Data supplied:

######

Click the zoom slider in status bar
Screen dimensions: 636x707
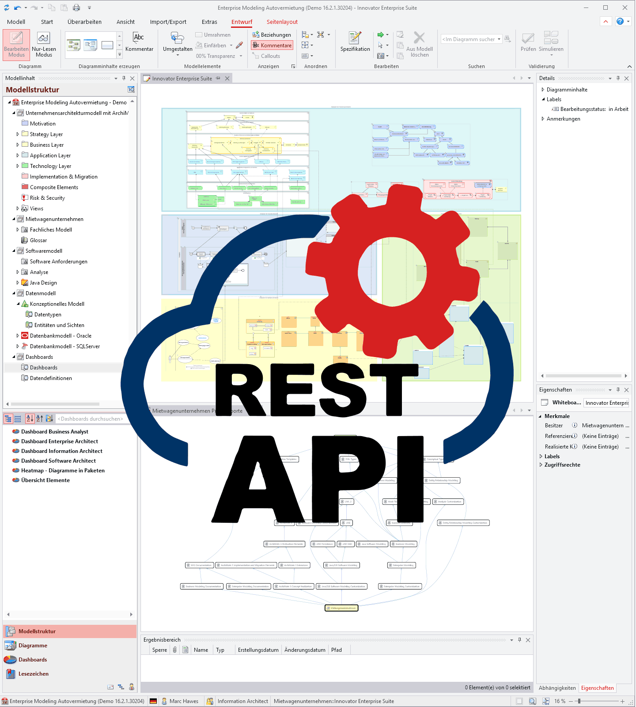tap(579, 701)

######

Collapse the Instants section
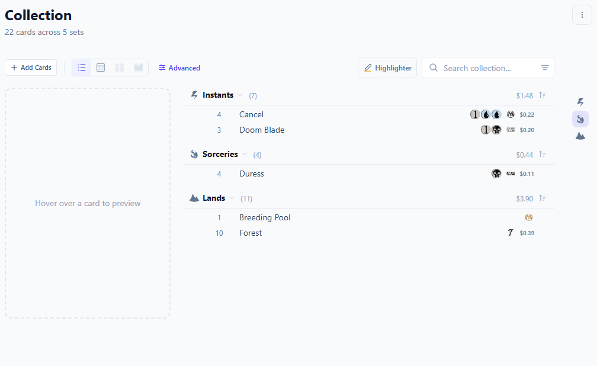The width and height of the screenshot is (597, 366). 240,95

######

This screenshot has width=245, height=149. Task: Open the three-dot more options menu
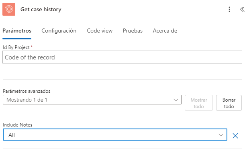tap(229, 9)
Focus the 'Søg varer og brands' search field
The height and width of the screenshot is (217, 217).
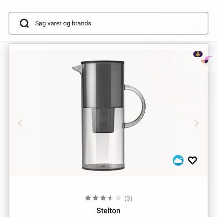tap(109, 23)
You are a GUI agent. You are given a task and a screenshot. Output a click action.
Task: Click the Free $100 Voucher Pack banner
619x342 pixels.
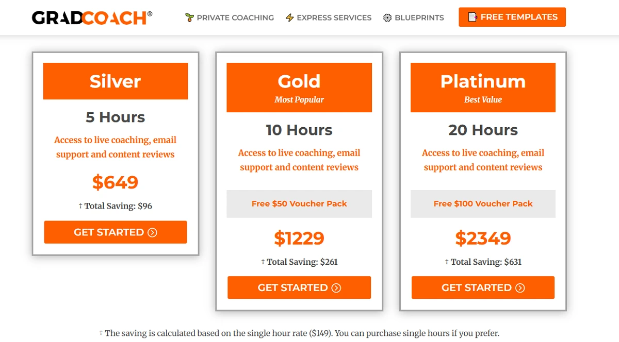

######

What to work on:
Begin with the line that has "Task: Click the Free $100 Voucher Pack banner" in the listing above and end after the line that has "619x342 pixels."; output those lines exactly.

Answer area:
Task: Click the Free $100 Voucher Pack banner
619x342 pixels.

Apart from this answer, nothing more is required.